NEWS

'Scores Of People' Expected At Pretoria Anti-Immigration March

'Avoid using inflammatory xenophobic language which further fuels xenophobic attitudes' -- Institute for Justice and Reconciliation

23/02/2017 21:32 SAST | Updated 23/02/2017 21:36 SAST
Gallo Images/ Daily Sun / Jabu Kumalo
Immigrants, asylum seekers and other organisations handed over a memorandum to Johannesburg mayor Herman Mashaba during a protest in Johannesburg on December 19, 2016. Mashaba was criticised for allegedly making xenophobic comments.

"Scores of people" are expected to take part in an anti-immigration march in Pretoria on Friday, security services have said.

Law enforcement officers will be deployed along the route and at venues where memorandums would be handed over, the National Joint Operational and Intelligence Structure (NATJOINTS) said in a statement on Thursday.

It is an inter-departmental committee chaired by the South African Police Service (SAPS) and the South African National Defence Force (SANDF) and convenes for all major marches and events.

The anti-immigration march was organised by a group calling itself the Concerned Mamelodi Residents.

NATJOINTS spokesperson Brigadier Vishnu Naidoo said the City of Tshwane had approved the march.

He warned that it was illegal to carry dangerous weapons during the march and urged participants to ensure it was peaceful.

"Any form of hate speech, intolerance or incitement to violence should be rejected by all sectors of society."

The Inkatha Freedom Party (IFP) called on authorities to ensure there was no violence or looting during the event.

"All too often such marches tend to become violent and destructive while the actual focus on and concerns of citizens are forgotten," IFP national chairperson Blessed Gwala said in a statement.

Tshwane metro police spokesperson Senior Superintendent Isaac Mahamba said SAPS was handling security.

The Institute for Justice and Reconciliation (IJR) condemned the planned march and said government needy to urgently address the systemic inefficiencies that led to xenophobic violence.

"Community leaders and government officials should avoid using inflammatory xenophobic language which further fuels xenophobic attitudes," the IJR said.

Gwala said while police had been conducting searches and arresting undocumented immigrants, these actions had been few and far between.
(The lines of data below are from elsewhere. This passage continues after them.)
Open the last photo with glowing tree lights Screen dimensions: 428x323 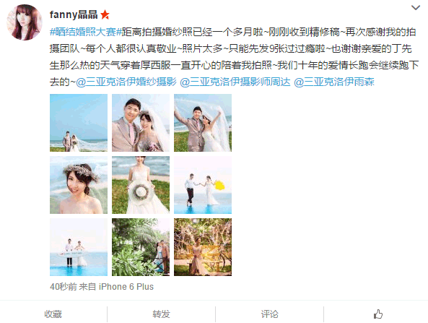coord(203,247)
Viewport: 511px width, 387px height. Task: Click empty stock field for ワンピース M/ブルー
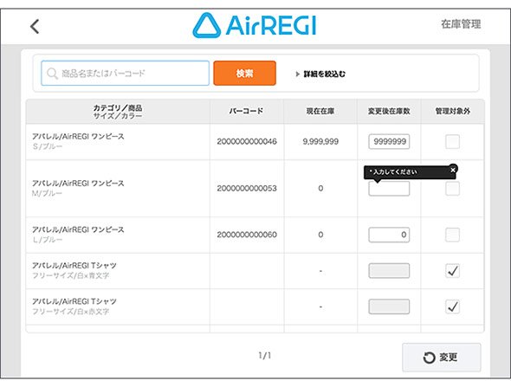tap(389, 189)
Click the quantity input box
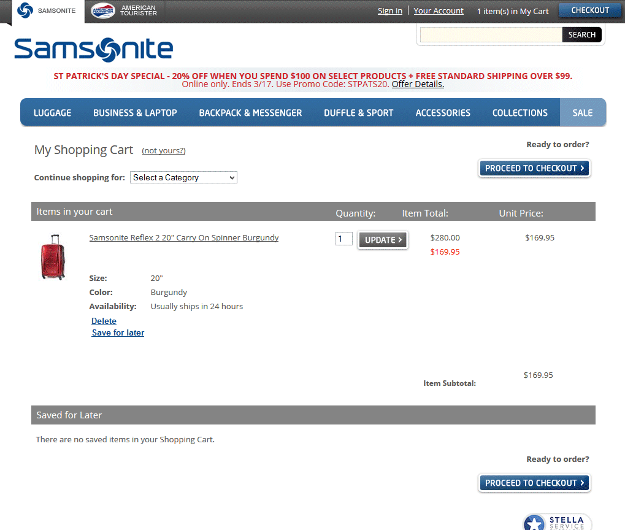The image size is (625, 530). click(343, 239)
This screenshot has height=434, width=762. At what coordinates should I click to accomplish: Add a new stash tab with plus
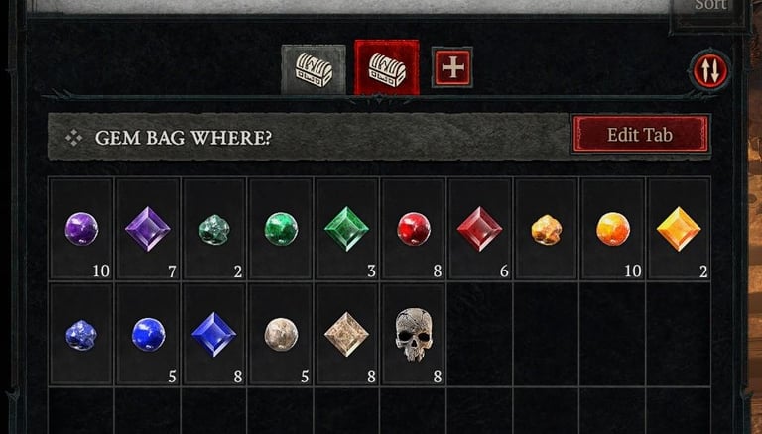click(452, 67)
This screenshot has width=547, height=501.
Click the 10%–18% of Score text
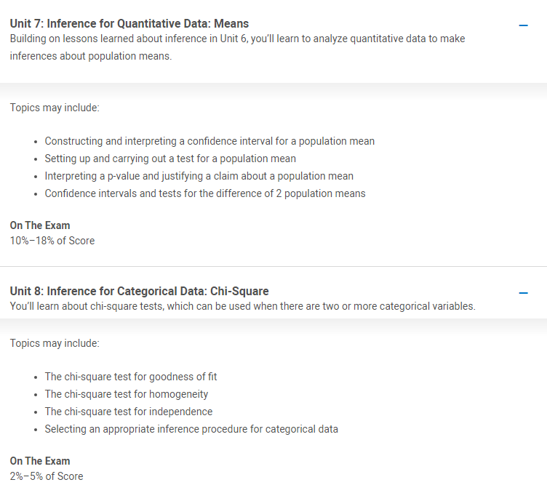(x=52, y=241)
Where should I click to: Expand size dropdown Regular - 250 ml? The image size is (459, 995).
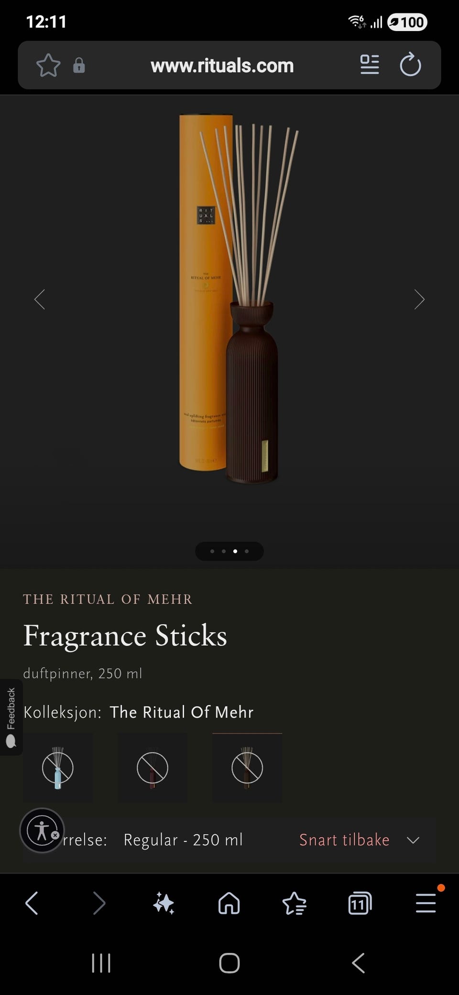(230, 840)
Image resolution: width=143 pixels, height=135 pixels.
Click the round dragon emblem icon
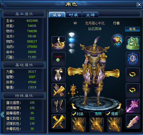(117, 40)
More effort and co-ordination from authorities was needed.

On Saturday, residents of Pretoria West raided homes they alleged were being used as brothels and drug dens. They called for "pimps" to release prostitutes and send them back home. Two houses were set alight.

On February 11, at least 10 houses allegedly being used for drug dealing and prostitution were set alight in Rosettenville, Johannesburg. Locals alleged that Nigerians were the source of the criminal activity.